GIVEN REQUEST:
Rewrite the lines from the one containing "You are a computer-use" through the end of the records as a numbered list, omitting blank lines. Leave the pictures out of your answer.
--- Start RECORDS PROVIDED ---
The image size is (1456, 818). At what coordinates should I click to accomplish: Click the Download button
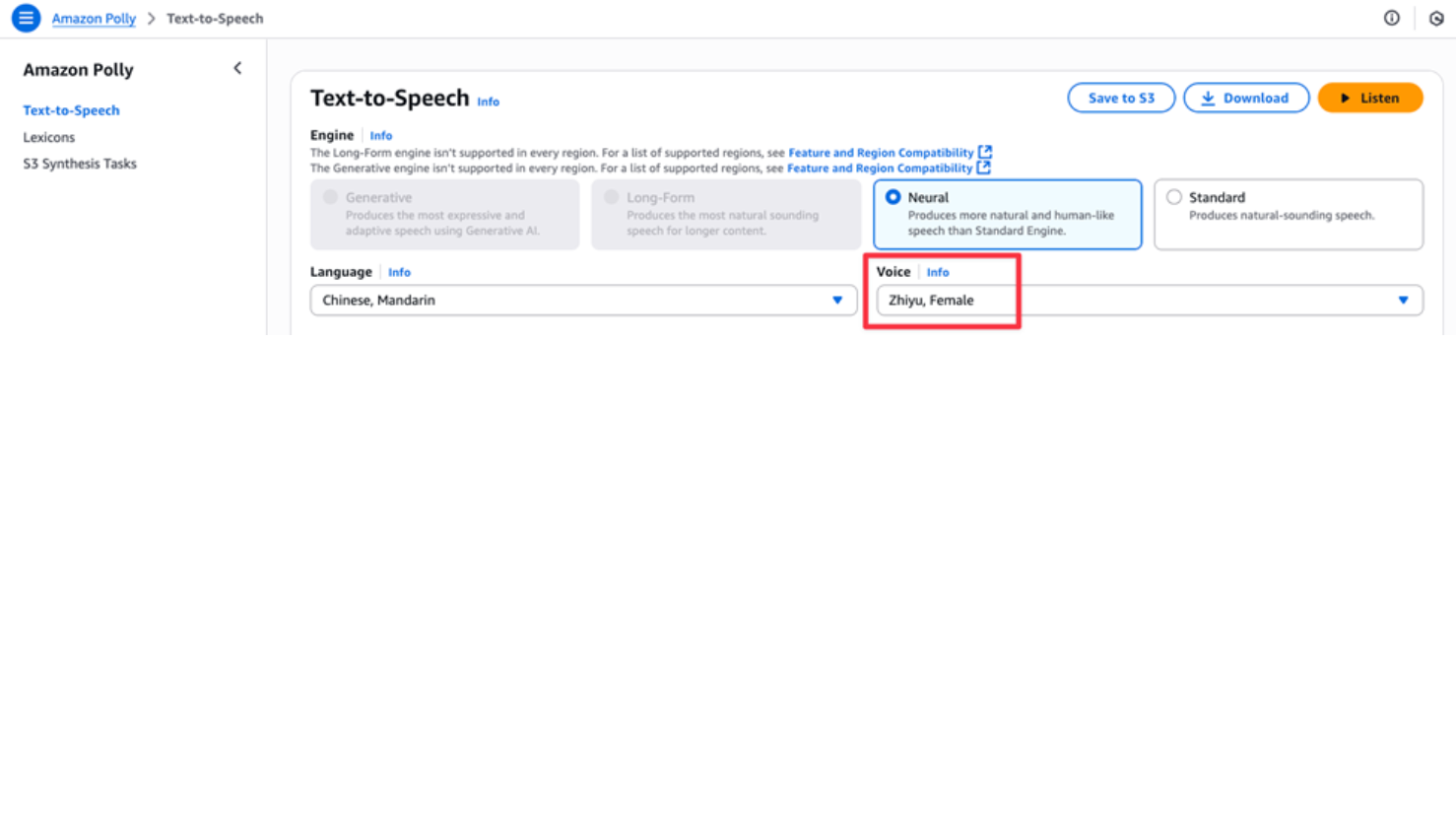point(1246,98)
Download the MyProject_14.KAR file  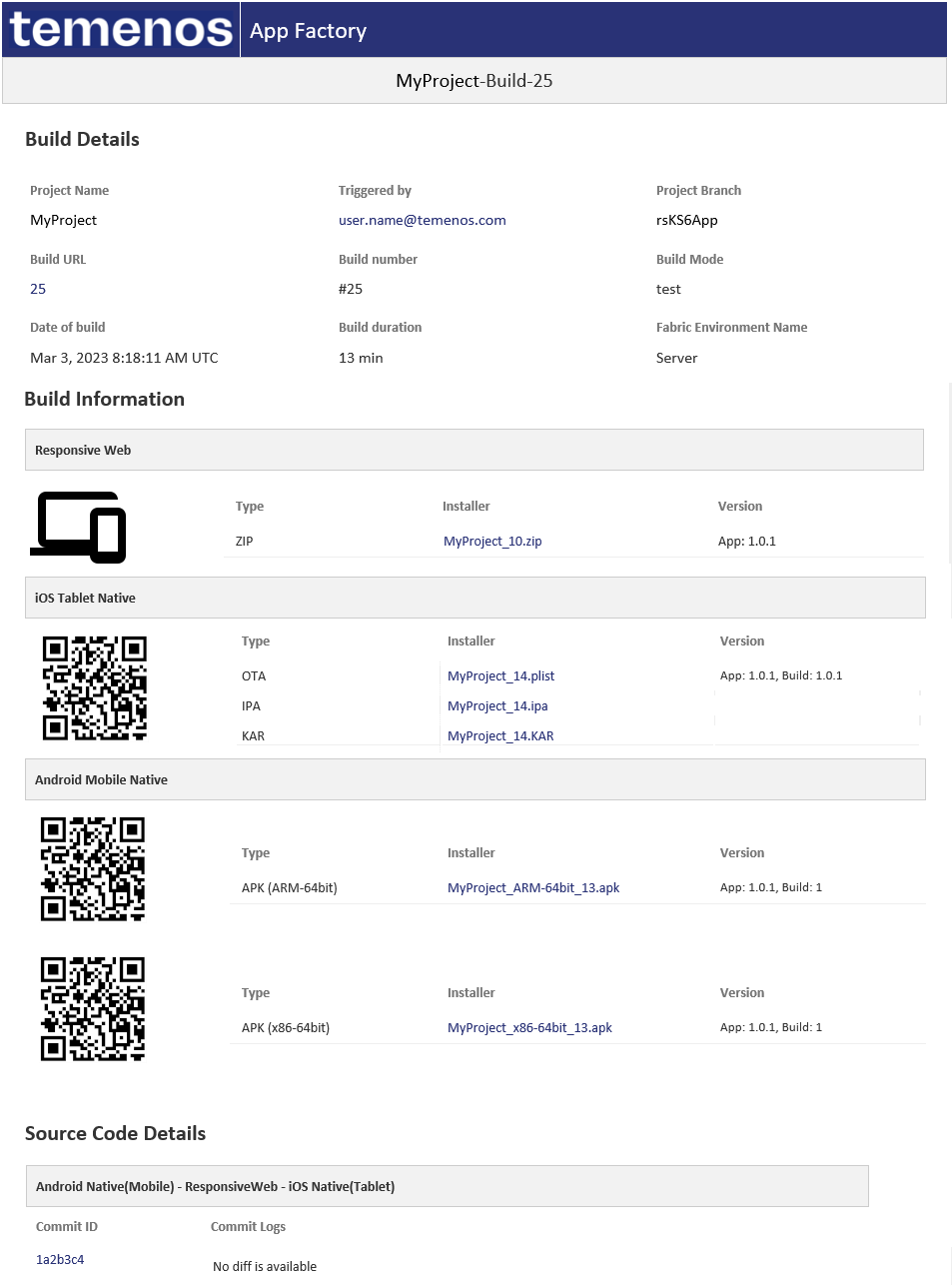point(500,736)
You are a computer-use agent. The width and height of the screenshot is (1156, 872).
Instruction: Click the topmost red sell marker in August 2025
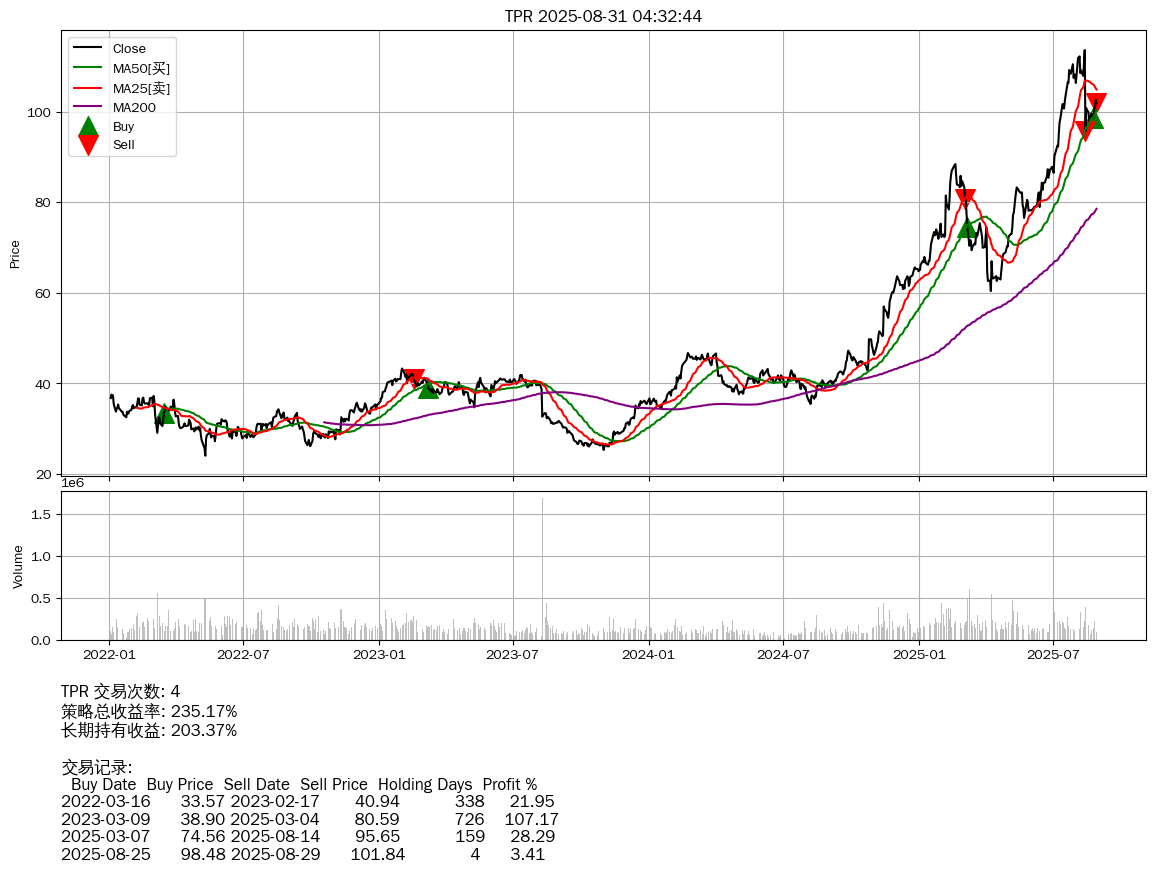click(1096, 103)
--- End RECORDS PROVIDED ---
OUTPUT:
1. You are a computer-use agent. The width and height of the screenshot is (1156, 872).
2. Instruction: Click the topmost red sell marker in August 2025
3. click(1096, 103)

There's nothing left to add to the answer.